→ PASSAGE PROVIDED
============

The family engages in a half-hearted game of Trivial Pursuit, and the conversation and the cutting remarks fly on subjects ranging from race to economics to politics. Tempers begin to flare when Kimber’s aggressive views on education — especially for poor, urban African Americans — are challenged by Taylor. Tensions are clear as she and Taylor get into heated discussions of race and privilege. What is good about this production is that the actresses do not get drawn into the cliché of overacting — Romulus plays Taylor with passion and authority as Landis counters with a matter-of-fact style that keeps her grounded when the character could be looked upon as “just another white person” trying to assimilate into a Black family.

============

→ STORED DATA

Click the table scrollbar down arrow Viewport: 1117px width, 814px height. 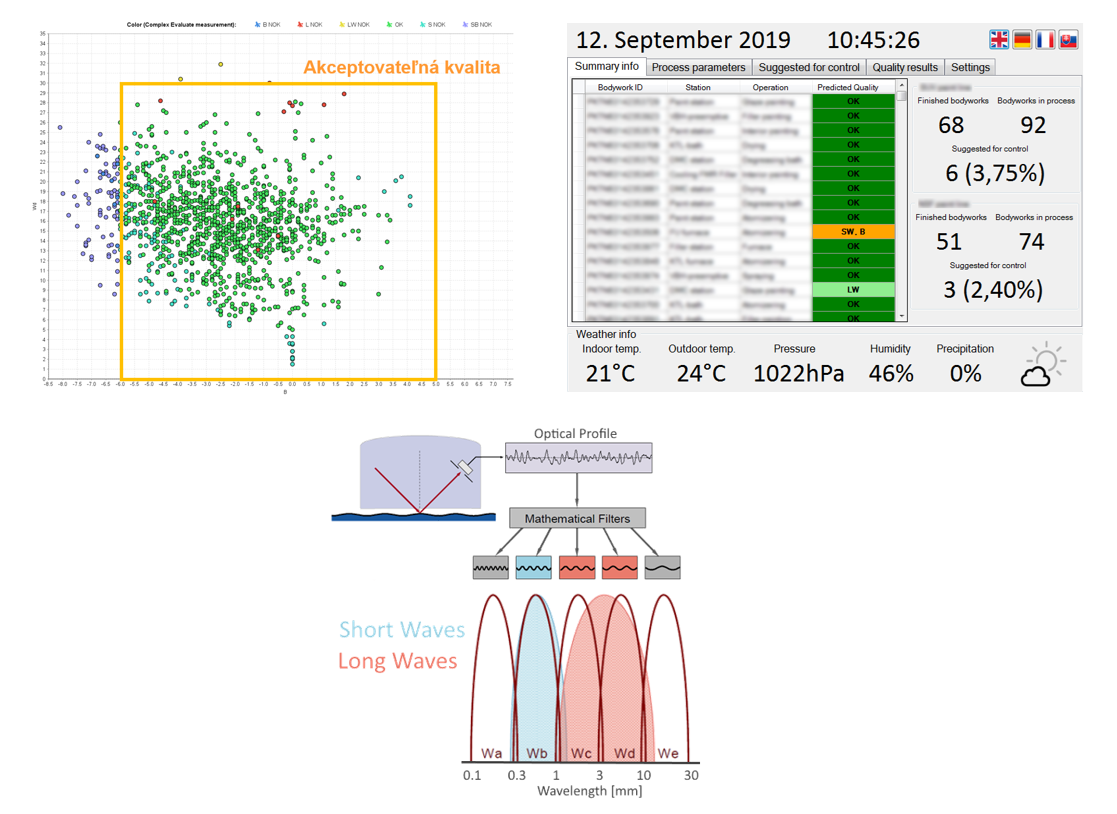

============

→ YOUR TASKS
1. Write out the play review again from "The family engages" to "a Black family.", switching "production" to "staging".
2. List every personal name that appears in the play review.

→ ANSWERS FOR THIS EXERCISE
1.
The family engages in a half-hearted game of Trivial Pursuit, and the conversation and the cutting remarks fly on subjects ranging from race to economics to politics. Tempers begin to flare when Kimber’s aggressive views on education — especially for poor, urban African Americans — are challenged by Taylor. Tensions are clear as she and Taylor get into heated discussions of race and privilege. What is good about this staging is that the actresses do not get drawn into the cliché of overacting — Romulus plays Taylor with passion and authority as Landis counters with a matter-of-fact style that keeps her grounded when the character could be looked upon as “just another white person” trying to assimilate into a Black family.

2. Kimber, Taylor, Romulus, Landis